*** EXTRACTED TEXT Section Begins ***
Editor’s Note: This post is not intended as medical advice. Always consult a medical professional or physician before treatment of any kind.
In the dressing room, I averted my eyes from the other woman getting silently undressed across from me.
She was older than I was. But then again, I expected as much in a place full of mammograms and paper gowns and bright, iridescent lighting. I kept fighting the feeling that I just didn’t belong here.
“We’ll just do some tests and make sure,” my doctor had told me, with slight a frown and furrowed eyebrows. I tried not to think about it.
I had tried to put this off for years, but after interviewing a mother who discovered her own breast cancer while nursing, I scheduled my own check-up as soon as I typed the last word of that article.
We all talk about how breastfeeding changes our bodies, ruins our breasts, gives us stretch marks where we once had perkiness. But how many of us know what is truly normal when it comes to the effects that breastfeeding can have on us? I’m just not sure I really knew what to expect. So when I was unable to nurse my fourth baby on my right side, because of pain and a nipple that seemed to disappear overnight, I told myself that it was normal.
Must just be a breastfeeding thing, I thought.
Turns out, it’s not just a normal breastfeeding thing, nor is it normal to have mastitis to the extent that I did — a total of over 20 times, including one stint so severe I had to be hospitalized for it. And while I continued to fight through the pain to breastfeed, it became harder and harder because of something so embarrassing I didn’t even want to pretend it was happening to me: my nipple had completely inverted.
*** EXTRACTED TEXT Section Ends ***
*** DATASET EXTRACT Section Begins ***
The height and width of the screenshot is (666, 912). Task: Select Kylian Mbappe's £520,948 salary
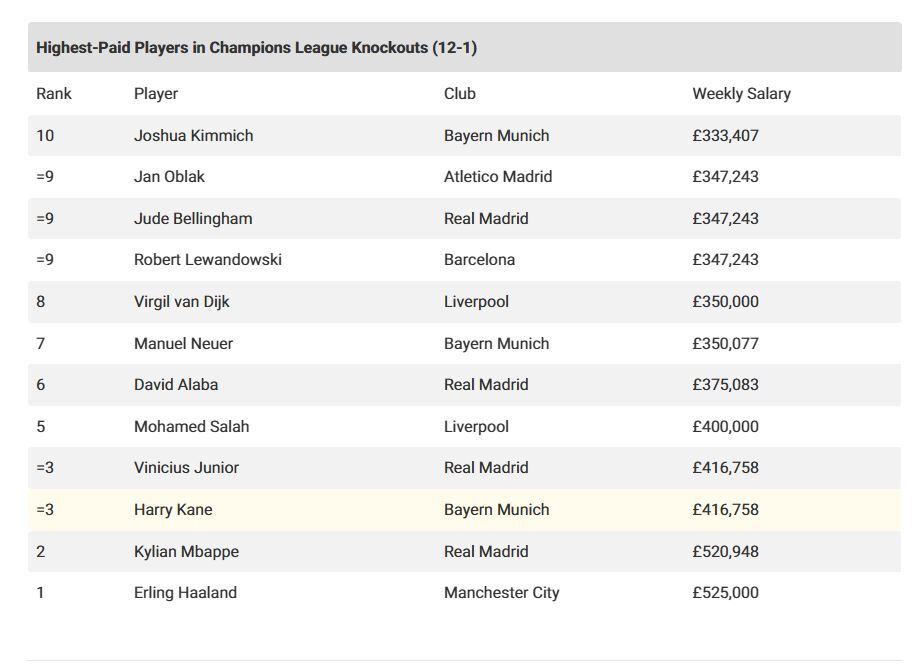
*** DATASET EXTRACT Section Ends ***
TASK A | From the breastfeeding post, return the passage from "She was older" to "of that article.", copied word for word.
TASK B | According to the breastfeeding post, how many times did the writer have mastitis?

REPLY A |
She was older than I was. But then again, I expected as much in a place full of mammograms and paper gowns and bright, iridescent lighting. I kept fighting the feeling that I just didn’t belong here.
“We’ll just do some tests and make sure,” my doctor had told me, with slight a frown and furrowed eyebrows. I tried not to think about it.
I had tried to put this off for years, but after interviewing a mother who discovered her own breast cancer while nursing, I scheduled my own check-up as soon as I typed the last word of that article.

REPLY B | Over 20 times.